The Daily Beast reported that the stories from People, Vanity Fair and other outlets in the 1990s tended to “normalize” Seinfeld’s romance with a minor. People magazine reported that her parents approved of the relationship, while saying that the romance “sure sounds like fun.” People said the comedian flew Lonstein Gruss to Florida when he performed in a black-tie New Year’s Eve show. He also was known to take her on shopping forays to Giorgio Armani in L.A. and Ralph Lauren in Manhattan.

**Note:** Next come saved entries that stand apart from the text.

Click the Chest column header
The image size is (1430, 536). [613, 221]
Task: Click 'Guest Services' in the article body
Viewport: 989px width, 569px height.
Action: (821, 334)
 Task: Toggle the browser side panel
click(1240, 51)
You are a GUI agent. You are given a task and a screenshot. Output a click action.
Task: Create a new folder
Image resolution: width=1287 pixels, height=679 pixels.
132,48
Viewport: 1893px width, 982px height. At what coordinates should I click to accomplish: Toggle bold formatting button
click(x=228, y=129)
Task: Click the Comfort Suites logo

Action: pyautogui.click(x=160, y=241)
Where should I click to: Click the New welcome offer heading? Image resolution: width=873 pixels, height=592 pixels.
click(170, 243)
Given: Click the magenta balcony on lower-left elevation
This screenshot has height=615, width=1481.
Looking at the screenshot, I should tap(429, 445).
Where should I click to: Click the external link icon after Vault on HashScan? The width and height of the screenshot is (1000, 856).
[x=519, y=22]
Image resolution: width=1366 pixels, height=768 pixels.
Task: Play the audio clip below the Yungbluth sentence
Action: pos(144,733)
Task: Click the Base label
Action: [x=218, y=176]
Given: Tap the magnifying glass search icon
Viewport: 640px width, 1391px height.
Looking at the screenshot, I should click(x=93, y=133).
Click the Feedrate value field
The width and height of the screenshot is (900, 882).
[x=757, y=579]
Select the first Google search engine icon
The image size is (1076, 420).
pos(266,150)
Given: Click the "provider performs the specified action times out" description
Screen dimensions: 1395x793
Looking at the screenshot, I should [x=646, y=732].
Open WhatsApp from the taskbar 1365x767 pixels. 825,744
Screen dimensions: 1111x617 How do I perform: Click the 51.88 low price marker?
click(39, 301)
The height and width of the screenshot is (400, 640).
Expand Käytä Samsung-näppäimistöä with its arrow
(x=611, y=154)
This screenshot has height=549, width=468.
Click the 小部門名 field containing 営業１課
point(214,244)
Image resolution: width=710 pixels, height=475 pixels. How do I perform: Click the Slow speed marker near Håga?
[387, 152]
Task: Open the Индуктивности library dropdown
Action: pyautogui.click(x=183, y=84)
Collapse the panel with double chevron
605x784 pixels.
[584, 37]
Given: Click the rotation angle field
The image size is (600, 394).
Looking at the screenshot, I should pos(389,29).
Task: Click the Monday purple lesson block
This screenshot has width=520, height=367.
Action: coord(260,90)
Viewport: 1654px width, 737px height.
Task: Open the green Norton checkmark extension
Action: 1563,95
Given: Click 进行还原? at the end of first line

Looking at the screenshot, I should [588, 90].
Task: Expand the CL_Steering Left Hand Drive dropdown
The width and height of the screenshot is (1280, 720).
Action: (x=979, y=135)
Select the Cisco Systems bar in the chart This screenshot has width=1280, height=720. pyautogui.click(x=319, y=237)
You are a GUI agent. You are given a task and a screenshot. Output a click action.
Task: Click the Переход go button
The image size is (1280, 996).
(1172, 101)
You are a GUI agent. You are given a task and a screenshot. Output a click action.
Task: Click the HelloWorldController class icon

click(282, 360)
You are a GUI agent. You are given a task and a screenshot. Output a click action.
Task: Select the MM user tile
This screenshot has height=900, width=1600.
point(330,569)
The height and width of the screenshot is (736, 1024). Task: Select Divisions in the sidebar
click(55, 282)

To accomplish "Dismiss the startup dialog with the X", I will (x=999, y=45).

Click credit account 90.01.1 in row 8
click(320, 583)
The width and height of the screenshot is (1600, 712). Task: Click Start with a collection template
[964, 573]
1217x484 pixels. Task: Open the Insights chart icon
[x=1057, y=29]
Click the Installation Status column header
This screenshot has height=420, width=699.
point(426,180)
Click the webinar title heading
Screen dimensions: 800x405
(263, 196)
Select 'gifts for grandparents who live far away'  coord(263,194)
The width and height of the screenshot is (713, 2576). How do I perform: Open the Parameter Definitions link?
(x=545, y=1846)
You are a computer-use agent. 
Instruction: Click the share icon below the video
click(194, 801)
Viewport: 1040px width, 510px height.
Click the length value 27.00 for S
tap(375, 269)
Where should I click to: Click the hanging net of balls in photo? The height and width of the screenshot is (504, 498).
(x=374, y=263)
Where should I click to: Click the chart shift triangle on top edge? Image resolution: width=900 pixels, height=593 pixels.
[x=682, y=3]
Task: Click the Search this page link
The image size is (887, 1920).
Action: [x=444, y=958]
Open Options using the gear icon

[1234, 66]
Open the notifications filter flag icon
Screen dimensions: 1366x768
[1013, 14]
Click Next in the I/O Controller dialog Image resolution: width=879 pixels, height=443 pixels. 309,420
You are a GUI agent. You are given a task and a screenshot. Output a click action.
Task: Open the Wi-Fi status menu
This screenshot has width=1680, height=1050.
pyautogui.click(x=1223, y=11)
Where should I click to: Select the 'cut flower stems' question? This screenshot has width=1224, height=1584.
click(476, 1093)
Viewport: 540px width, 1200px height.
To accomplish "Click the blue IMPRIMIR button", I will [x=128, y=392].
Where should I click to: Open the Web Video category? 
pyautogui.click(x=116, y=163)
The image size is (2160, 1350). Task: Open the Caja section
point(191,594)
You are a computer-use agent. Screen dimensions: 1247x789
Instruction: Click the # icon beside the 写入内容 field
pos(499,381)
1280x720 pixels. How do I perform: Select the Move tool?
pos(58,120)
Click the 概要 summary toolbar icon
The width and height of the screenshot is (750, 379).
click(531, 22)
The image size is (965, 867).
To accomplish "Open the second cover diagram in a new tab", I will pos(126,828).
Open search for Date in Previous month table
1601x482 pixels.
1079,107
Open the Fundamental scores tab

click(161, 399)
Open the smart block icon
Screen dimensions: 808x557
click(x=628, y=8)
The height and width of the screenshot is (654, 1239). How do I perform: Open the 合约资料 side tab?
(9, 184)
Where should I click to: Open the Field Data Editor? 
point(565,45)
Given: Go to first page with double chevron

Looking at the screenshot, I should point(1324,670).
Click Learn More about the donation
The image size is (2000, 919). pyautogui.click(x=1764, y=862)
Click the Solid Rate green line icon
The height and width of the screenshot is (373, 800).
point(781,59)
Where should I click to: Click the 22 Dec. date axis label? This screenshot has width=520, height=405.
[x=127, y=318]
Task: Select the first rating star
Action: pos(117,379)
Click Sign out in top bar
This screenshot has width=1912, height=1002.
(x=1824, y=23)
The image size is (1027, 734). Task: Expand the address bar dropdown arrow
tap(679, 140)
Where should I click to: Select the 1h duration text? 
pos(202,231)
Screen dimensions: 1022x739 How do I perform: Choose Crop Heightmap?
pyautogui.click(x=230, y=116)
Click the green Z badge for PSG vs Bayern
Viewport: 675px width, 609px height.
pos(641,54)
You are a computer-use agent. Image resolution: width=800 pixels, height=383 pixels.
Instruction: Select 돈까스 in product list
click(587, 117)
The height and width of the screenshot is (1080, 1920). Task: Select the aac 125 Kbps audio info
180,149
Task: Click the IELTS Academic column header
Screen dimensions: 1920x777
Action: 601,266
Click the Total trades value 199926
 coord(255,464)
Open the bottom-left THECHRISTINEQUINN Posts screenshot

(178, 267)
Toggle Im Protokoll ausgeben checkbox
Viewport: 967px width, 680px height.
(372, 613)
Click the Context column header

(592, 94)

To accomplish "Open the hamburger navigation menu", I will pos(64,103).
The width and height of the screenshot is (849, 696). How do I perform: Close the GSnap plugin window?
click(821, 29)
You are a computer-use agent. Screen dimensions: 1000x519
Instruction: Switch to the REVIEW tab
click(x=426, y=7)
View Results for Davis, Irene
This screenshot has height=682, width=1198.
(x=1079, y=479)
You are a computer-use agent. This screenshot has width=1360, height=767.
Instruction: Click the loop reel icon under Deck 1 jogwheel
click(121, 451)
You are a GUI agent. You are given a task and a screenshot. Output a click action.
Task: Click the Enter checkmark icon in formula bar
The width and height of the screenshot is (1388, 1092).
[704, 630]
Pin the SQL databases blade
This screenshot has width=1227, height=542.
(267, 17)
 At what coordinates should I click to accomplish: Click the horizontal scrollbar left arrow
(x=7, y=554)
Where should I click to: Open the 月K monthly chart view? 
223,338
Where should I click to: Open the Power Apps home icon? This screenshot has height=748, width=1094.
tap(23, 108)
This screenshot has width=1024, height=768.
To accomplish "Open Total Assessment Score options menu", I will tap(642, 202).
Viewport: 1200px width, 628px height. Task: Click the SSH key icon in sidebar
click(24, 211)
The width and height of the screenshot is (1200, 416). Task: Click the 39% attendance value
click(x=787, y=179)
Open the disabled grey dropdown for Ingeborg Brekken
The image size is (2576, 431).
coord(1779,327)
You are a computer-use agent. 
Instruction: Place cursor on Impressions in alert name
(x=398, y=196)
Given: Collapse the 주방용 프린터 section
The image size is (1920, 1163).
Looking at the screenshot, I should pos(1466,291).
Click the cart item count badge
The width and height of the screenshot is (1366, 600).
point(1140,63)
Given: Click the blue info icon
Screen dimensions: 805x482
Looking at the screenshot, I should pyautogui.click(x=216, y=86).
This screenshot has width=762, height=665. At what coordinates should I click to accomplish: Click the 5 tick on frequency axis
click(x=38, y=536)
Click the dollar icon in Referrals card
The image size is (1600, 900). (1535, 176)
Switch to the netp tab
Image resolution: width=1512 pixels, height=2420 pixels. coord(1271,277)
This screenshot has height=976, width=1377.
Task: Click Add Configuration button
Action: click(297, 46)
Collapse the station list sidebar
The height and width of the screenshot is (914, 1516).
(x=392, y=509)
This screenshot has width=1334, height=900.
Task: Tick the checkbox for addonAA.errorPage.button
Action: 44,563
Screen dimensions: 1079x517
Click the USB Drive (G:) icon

“Mostly, though, Seinfeld and Lonstein do what the characters on his sitcom do: nothing,” People said. “Jerry’s biggest pleasure,” a longtime friend said, “is staying home, watching a ball game and eating a pizza.”
Such normalization probably wouldn’t be the case today. The #MeToo movement has raised awareness about the potential for harm and abuse of power in relationships between prominent older men men and much younger females, including under-aged girls.
One high-profile media figure who didn’t normalize the relationship at the time was shock-jock Howard Stern, even though he was friends with Seinfeld. During an interview on his radio show, Stern jokingly pressed Seinfeld on the age issue, saying, “So, you sit in Central Park and have a candy bar on a string and pull it when the girls come?”
During that interview, a flustered Seinfeld tried to insist that Lonstein was not actually 17, People reported. Seinfeld returned to Stern’s show a month later, sounding a bit defensive, saying, “I didn’t realize she was so young.” He also said he wasn’t dating her; they just went out to eat somewhere, and that was it.
But in fact, Seinfeld was dating her and the relationship continued, with his limousine becoming a familiar sight outside the Upper East Side apartment where Lonstein lived with her parents and brother, People reported.
Stern also continued to make jokes about his friend’s romance with a teenager, according to the Daily Beast. He labeled Seinfeld a “horny, lonely TV geek,” and Lonstein “jailbait,” in a song parody he performed at a New Year’s Eve Pageant. Stern and singer-songwriter Janis Ian crooned, “Seinfeld’s girl is seventeen” and followed up with lyrics about her figure and which asked, “Can’t he find girls his age to date?”
After the relationship ended in 1998, Seinfeld acknowledged to Vanity Fair that the difference in age and life experience was an obstacle. “She was starting out in life and I was finishing up a big chapter,” Seinfeld said, looking “blue,” according to Vanity Fair. He said, “The timing wasn’t quite right. But it was wonderful.”
That same year, Seinfeld met his wife Jessica, the Daily Beast reported. Once again, there was a notable age difference, though Jessica, at least, wasn’t a teenager. He was 45 and she was 28 when they married the following year.